The required answer is an exact copy of every entry underneath.

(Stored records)
============================================================

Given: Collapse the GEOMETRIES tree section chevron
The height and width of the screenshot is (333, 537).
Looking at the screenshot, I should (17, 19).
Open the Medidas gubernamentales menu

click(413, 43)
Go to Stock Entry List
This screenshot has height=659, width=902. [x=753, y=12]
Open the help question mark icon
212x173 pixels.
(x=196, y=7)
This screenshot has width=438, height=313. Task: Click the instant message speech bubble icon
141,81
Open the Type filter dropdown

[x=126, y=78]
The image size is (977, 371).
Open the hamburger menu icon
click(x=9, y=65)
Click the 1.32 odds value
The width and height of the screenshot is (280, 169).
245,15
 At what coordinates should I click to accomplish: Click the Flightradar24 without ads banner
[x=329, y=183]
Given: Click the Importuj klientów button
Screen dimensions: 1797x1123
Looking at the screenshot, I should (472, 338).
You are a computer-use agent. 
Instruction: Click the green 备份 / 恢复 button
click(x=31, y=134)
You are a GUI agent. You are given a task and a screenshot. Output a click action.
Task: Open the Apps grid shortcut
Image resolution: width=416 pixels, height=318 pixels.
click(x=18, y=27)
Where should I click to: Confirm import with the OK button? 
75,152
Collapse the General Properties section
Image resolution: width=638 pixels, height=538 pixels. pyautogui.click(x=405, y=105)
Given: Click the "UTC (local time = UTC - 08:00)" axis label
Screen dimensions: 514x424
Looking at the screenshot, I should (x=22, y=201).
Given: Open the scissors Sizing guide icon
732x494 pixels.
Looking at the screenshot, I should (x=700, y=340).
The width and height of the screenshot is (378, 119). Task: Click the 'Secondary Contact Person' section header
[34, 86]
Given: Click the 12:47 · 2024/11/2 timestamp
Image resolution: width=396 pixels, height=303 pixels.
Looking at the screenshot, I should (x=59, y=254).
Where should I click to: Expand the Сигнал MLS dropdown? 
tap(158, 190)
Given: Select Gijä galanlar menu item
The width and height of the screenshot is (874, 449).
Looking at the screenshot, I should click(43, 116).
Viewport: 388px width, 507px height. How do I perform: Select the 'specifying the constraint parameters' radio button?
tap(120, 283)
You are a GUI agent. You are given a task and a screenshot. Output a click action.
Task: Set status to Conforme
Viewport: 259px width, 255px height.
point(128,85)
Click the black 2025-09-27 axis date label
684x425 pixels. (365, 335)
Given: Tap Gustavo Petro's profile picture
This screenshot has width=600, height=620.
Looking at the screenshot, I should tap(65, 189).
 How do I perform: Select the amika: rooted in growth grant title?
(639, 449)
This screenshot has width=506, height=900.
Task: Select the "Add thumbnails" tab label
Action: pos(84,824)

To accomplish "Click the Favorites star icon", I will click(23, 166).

============================================================

### Exercise solution
Given: Collapse the GEOMETRIES tree section chevron
The height and width of the screenshot is (333, 537).
Looking at the screenshot, I should (17, 19).
Open the Medidas gubernamentales menu

click(413, 43)
Go to Stock Entry List
This screenshot has height=659, width=902. [x=753, y=12]
Open the help question mark icon
212x173 pixels.
(x=196, y=7)
This screenshot has width=438, height=313. Task: Click the instant message speech bubble icon
141,81
Open the Type filter dropdown

[x=126, y=78]
The image size is (977, 371).
Open the hamburger menu icon
click(x=9, y=65)
Click the 1.32 odds value
The width and height of the screenshot is (280, 169).
245,15
 At what coordinates should I click to accomplish: Click the Flightradar24 without ads banner
[x=329, y=183]
Given: Click the Importuj klientów button
Screen dimensions: 1797x1123
Looking at the screenshot, I should (472, 338).
You are a computer-use agent. 
Instruction: Click the green 备份 / 恢复 button
click(x=31, y=134)
You are a GUI agent. You are given a task and a screenshot. Output a click action.
Task: Open the Apps grid shortcut
Image resolution: width=416 pixels, height=318 pixels.
click(x=18, y=27)
Where should I click to: Confirm import with the OK button? 
75,152
Collapse the General Properties section
Image resolution: width=638 pixels, height=538 pixels. pyautogui.click(x=405, y=105)
Given: Click the "UTC (local time = UTC - 08:00)" axis label
Screen dimensions: 514x424
Looking at the screenshot, I should (x=22, y=201).
Given: Open the scissors Sizing guide icon
732x494 pixels.
Looking at the screenshot, I should (x=700, y=340).
The width and height of the screenshot is (378, 119). Task: Click the 'Secondary Contact Person' section header
[34, 86]
Given: Click the 12:47 · 2024/11/2 timestamp
Image resolution: width=396 pixels, height=303 pixels.
Looking at the screenshot, I should (x=59, y=254).
Where should I click to: Expand the Сигнал MLS dropdown? 
tap(158, 190)
Given: Select Gijä galanlar menu item
The width and height of the screenshot is (874, 449).
Looking at the screenshot, I should click(43, 116).
Viewport: 388px width, 507px height. How do I perform: Select the 'specifying the constraint parameters' radio button?
tap(120, 283)
You are a GUI agent. You are given a task and a screenshot. Output a click action.
Task: Set status to Conforme
Viewport: 259px width, 255px height.
point(128,85)
Click the black 2025-09-27 axis date label
684x425 pixels. (365, 335)
Given: Tap Gustavo Petro's profile picture
This screenshot has width=600, height=620.
Looking at the screenshot, I should tap(65, 189).
 How do I perform: Select the amika: rooted in growth grant title?
(639, 449)
This screenshot has width=506, height=900.
Task: Select the "Add thumbnails" tab label
Action: pos(84,824)

To accomplish "Click the Favorites star icon", I will click(23, 166).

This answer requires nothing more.